Bab 11 : Antara dia dan pembenciku

32.5K 2.8K 297
                                    

بِسْــــــــــــــــــمِ اللهِ الرَّحْمَنِ الرَّحِيْمِ

Budayakan vote sebelum membaca, perbanyak komentar untuk mengapresiasi penulis ❤

*Happy reading*

***


Cara paling mulia mengalahkan kebencian adalah dengan memaafkan terlebih dahulu. Kemudian balaslah dengan kebaikan. 

***

"Mas, aku duluan ya?"

Shubuh itu kami berbarengan berhenti tepat di pintu kamar mandi sambil membawa handuk masing-masing. Dari kemarin dia selalu pertama masuk kamar mandi hingga membuatku telat turun ke bawah, tetapi sekarang aku tidak ingin mengalah. 

"Peraturannya, siapa yang bangun lebih awal, dia yang menang," katanya dengan tatapan seperti menggoda. 

"Please, kali ini aku duluan. Kebelet banget lhooo, udah dipucuk soalnya ini. Nanti kalo aku ngompol gimana?" alibiku seraya memegangi erat celana piyama yang kukenakan saat ini. 

"Kamu mau buang air kecil?"

"Iya!" jawabku cepat, "Aduhh!"

"Cepat buruan masuk!"

Mendengar seruan darinya, aku langsung berlari memasuki kamar mandi. Membungkam mulut rapat-rapat agar tidak meledakkan tawa. Maafkan aku Pak Amir, aku berbohong. 

Setelah beberapa menit ... 

"Kayla?" Dirinya mengetuk pintu dan memanggilku, "Masih lama?"

"Masih belum, Mas," jawabku. 

"Bentar lagi udah kok ...," imbuhku saat suaranya tidak terdengar lagi, "Tinggal pake baju terus selesai."

Tak lama kemudian aku memutar knop pintu dan menariknya hingga pintu terbuka. Aku terkejut saat pemandangan pertama yang aku lihat adalah pria tampan yang sudah bertelanjang dada, memperlihatkan roti sobek yang sungguh memikat siapapun juga. Aku melewatinya tanpa menatap sosoknya. 

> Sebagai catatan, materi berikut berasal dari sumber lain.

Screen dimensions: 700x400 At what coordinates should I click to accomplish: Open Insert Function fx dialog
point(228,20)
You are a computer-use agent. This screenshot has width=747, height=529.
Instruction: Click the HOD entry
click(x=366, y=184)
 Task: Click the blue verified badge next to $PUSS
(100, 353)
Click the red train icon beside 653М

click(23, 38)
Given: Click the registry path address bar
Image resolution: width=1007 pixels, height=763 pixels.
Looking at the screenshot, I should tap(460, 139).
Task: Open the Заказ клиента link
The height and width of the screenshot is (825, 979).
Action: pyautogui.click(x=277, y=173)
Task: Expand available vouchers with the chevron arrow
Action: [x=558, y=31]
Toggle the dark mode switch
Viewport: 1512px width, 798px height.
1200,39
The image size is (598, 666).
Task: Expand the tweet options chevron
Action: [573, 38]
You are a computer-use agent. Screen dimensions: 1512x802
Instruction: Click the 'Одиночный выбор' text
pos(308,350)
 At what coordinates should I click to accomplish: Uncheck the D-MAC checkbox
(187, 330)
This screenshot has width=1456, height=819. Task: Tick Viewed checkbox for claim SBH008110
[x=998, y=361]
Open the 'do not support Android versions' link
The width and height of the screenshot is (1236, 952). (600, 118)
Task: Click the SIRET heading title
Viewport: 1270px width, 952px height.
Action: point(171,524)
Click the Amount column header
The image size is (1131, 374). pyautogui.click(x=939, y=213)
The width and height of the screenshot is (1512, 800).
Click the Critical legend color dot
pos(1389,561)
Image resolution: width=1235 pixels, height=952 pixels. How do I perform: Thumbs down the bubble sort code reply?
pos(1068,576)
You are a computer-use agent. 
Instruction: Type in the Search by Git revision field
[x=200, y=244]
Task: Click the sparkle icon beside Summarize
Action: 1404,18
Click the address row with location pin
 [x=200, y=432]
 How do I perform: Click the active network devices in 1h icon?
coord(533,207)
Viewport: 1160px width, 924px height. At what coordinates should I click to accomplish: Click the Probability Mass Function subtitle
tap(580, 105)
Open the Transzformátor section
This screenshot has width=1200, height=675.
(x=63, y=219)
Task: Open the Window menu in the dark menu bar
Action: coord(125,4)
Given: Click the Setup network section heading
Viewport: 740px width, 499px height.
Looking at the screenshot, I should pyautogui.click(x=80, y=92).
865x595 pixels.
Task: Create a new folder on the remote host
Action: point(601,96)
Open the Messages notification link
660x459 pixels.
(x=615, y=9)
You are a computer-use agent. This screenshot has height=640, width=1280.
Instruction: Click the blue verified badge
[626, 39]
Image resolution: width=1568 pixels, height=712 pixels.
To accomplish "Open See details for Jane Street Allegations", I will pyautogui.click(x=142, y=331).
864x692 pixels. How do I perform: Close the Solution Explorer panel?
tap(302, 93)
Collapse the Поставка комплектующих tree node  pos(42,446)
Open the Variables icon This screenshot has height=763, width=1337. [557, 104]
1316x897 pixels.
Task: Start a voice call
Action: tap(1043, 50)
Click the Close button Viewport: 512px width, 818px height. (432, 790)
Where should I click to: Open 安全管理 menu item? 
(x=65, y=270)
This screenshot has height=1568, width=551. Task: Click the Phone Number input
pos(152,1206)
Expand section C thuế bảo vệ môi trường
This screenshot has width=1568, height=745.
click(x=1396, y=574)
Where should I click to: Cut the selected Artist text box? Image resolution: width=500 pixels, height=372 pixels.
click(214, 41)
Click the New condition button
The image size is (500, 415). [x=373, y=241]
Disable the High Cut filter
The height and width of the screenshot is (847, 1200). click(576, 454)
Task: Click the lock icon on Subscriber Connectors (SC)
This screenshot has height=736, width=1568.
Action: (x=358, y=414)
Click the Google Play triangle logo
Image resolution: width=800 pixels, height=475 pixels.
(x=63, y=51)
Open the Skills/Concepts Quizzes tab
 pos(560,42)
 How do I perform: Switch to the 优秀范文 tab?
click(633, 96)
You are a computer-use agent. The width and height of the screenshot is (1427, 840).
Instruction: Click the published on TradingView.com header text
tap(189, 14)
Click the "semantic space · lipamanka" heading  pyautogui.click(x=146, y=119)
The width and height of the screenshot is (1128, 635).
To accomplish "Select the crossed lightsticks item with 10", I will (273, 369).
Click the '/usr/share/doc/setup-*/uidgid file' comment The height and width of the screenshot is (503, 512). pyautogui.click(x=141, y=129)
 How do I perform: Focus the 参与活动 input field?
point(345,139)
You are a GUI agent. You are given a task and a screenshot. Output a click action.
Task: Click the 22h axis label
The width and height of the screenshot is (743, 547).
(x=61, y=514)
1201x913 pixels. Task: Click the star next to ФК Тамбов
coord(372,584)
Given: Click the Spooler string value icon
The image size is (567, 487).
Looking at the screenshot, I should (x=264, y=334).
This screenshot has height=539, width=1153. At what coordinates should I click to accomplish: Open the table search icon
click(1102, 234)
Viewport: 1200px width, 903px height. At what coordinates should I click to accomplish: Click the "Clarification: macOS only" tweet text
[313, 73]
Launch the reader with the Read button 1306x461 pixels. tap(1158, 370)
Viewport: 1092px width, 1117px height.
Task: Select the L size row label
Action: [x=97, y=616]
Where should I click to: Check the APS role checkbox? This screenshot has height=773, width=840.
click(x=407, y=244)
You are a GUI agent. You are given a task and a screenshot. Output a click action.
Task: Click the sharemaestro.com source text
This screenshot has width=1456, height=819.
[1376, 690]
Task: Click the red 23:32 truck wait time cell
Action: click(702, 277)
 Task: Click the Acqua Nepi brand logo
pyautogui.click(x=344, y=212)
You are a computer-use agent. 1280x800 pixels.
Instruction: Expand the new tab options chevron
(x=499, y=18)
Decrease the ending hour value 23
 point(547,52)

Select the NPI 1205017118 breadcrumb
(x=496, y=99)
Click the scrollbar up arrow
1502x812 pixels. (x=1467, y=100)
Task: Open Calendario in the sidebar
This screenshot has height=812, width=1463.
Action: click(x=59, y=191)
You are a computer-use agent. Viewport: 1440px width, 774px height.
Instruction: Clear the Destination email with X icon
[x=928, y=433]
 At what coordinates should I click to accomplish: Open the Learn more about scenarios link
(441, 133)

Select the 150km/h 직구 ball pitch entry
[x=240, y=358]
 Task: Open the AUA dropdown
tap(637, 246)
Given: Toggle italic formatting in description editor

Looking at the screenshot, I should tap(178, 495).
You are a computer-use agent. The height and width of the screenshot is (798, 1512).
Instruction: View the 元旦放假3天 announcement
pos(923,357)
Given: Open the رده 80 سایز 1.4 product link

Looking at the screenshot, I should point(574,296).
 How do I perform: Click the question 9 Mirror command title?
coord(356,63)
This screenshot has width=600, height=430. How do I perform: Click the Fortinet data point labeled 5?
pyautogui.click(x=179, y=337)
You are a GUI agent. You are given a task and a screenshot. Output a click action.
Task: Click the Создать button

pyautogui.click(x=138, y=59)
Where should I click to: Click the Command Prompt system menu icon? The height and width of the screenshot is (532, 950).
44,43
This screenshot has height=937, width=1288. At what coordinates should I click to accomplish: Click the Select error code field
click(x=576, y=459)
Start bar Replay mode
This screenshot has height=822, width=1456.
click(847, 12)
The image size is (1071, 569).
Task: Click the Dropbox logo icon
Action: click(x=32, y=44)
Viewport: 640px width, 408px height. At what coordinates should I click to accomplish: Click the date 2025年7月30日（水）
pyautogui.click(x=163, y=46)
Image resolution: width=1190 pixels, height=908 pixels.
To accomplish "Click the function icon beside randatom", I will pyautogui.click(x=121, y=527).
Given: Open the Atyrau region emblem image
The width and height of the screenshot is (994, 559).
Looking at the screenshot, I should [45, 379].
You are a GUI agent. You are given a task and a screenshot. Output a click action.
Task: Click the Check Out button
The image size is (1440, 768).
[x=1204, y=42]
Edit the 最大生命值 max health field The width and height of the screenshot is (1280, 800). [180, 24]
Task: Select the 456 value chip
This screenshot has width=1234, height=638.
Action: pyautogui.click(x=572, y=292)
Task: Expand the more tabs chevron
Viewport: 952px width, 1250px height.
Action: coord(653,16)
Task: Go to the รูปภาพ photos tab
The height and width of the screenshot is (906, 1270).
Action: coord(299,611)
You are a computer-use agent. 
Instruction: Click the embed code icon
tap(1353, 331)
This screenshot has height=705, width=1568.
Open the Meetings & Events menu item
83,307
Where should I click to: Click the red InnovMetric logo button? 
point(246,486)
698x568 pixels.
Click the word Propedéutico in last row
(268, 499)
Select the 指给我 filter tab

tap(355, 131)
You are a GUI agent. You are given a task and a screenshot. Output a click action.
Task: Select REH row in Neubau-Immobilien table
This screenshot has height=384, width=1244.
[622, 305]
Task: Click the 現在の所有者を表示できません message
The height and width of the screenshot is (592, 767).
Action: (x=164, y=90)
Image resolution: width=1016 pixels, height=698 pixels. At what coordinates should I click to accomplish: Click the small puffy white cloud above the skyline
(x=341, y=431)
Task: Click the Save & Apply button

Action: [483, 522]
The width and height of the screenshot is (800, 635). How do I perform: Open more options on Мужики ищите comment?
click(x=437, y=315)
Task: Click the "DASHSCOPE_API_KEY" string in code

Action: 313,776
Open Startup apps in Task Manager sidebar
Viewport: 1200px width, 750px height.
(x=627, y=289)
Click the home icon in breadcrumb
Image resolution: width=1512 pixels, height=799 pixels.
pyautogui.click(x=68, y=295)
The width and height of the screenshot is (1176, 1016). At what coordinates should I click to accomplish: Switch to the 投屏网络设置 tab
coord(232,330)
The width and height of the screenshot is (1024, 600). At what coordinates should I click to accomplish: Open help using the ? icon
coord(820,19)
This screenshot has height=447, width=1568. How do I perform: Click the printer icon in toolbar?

"Besok ingin mandi denganku?"

Mataku membulat sempurna dengan jantung terpompa kencang. APA? MANDI BERSAMA? AAKH!

"Bercanda," pungkasnya sebelum akhirnya memasuki kamar mandi. 

"Alhamdulillah ...." Aku menghela napas lega sambil mengelus-elus dada. Memejamkan mata sejenak kemudian membukanya dengan perasaan tenang. 

"Kayla?" 

Aku berteriak kaget, "NGGAK MAUUU!" Refleks aku terdiam sendiri membalikkan badan menatapnya yang sudah menautkan alis kebingungan. 

"Kenapa?" Aku hanya menggeleng dengan raut wajah gugup, "Aku hanya ingin minta tolong untuk ambilkan handuk berwarna biru disana." 

Astaga, kenapa aku terlihat bodoh dan se-memalukan ini! Allahurobbi ... MALU, MALU, MALU!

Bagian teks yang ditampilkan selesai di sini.